**Exercise brief:** Only one stretch of the data below should be repeated: the lines from the line containing "Task: Click the" through the line containing "This screenshot has width=1721, height=1075.", inclusive, exactly as they are.

**Records for this exercise:**
╔══

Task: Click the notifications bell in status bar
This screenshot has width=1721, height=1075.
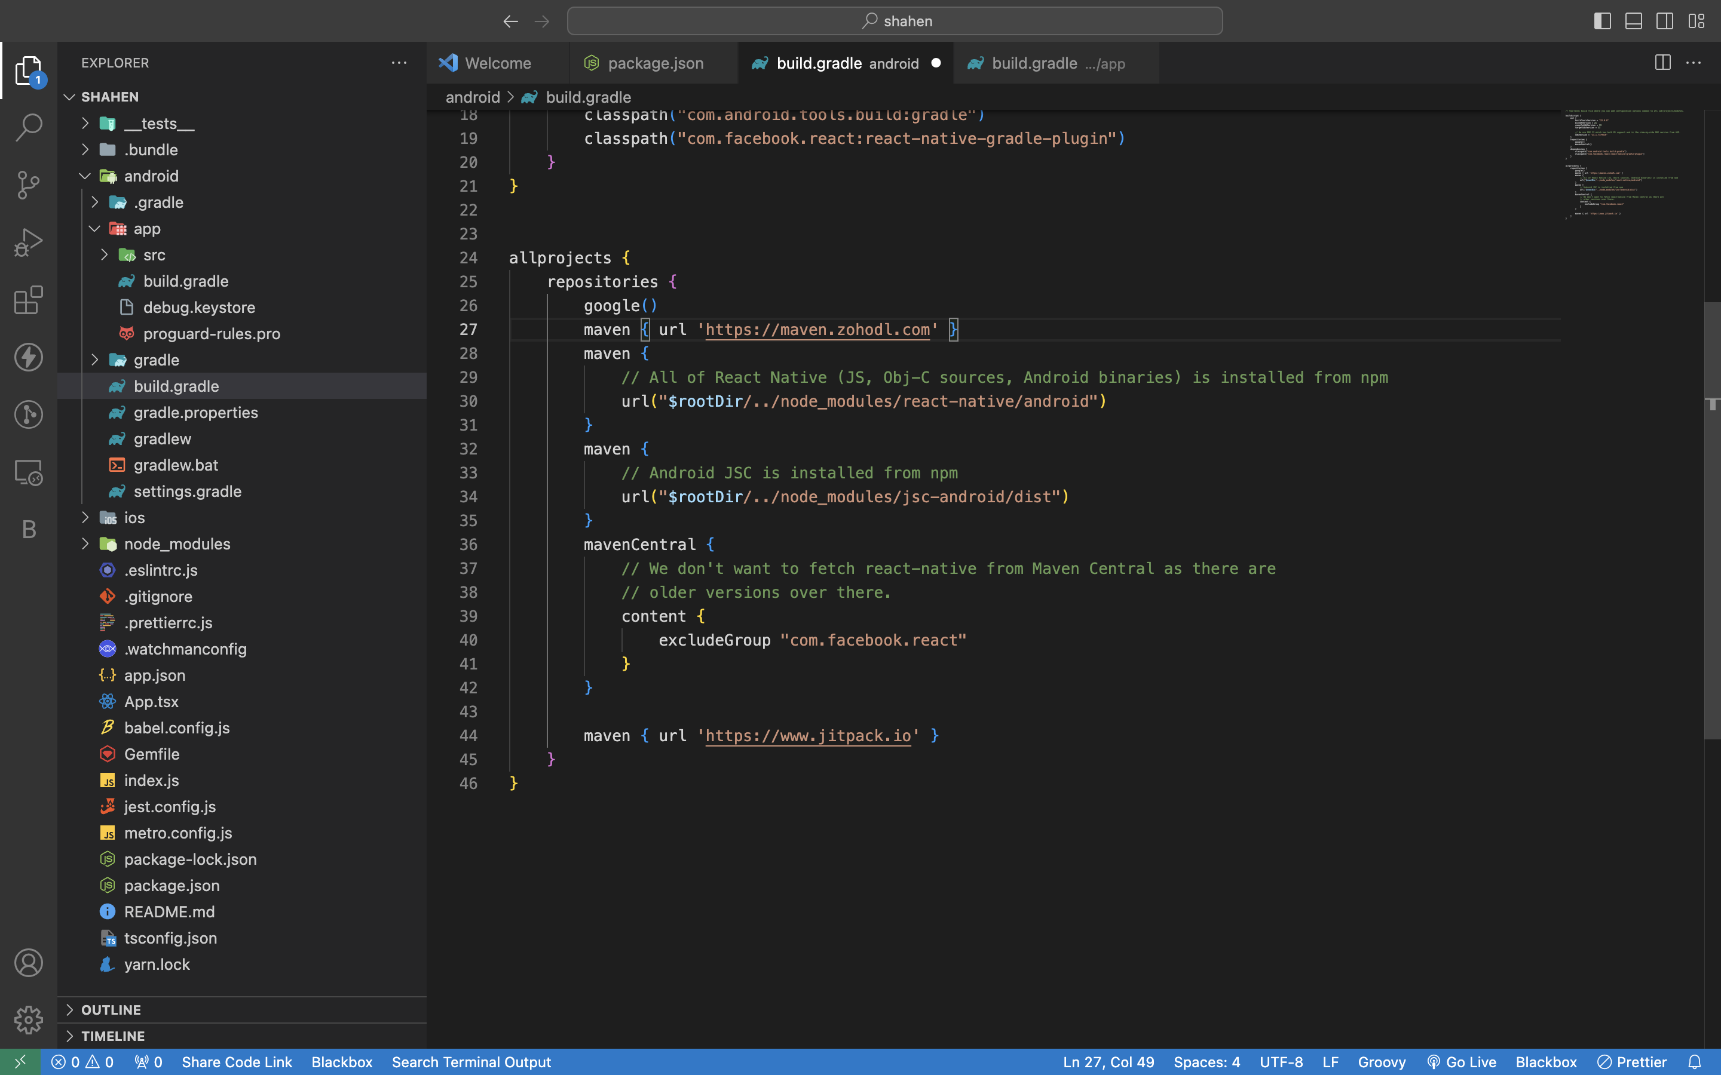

╚══
╔══

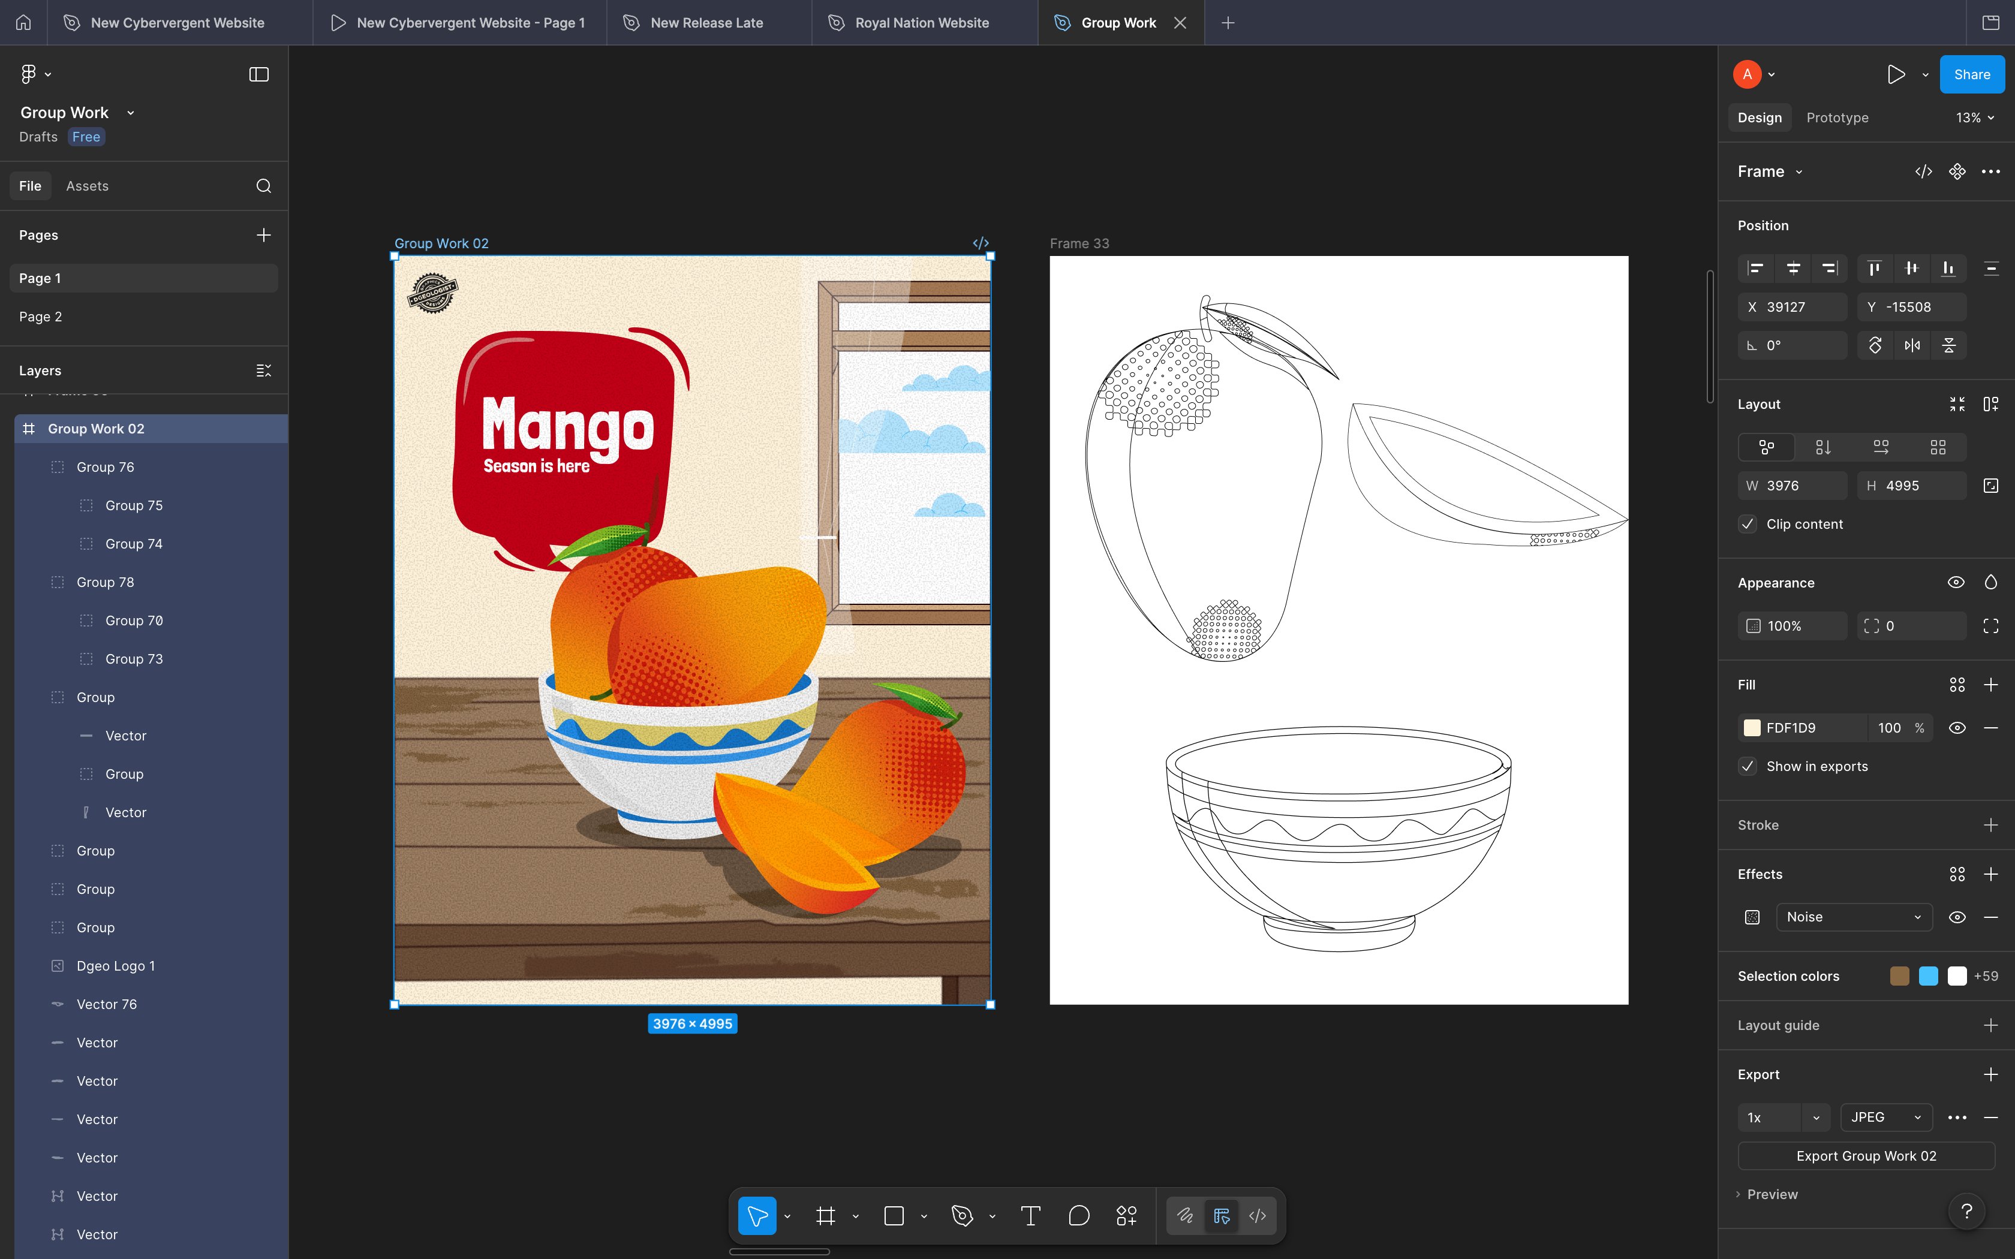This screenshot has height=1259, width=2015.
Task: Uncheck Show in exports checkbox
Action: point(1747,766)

╚══

**Your solution:**
Task: Click the notifications bell in status bar
This screenshot has width=1721, height=1075.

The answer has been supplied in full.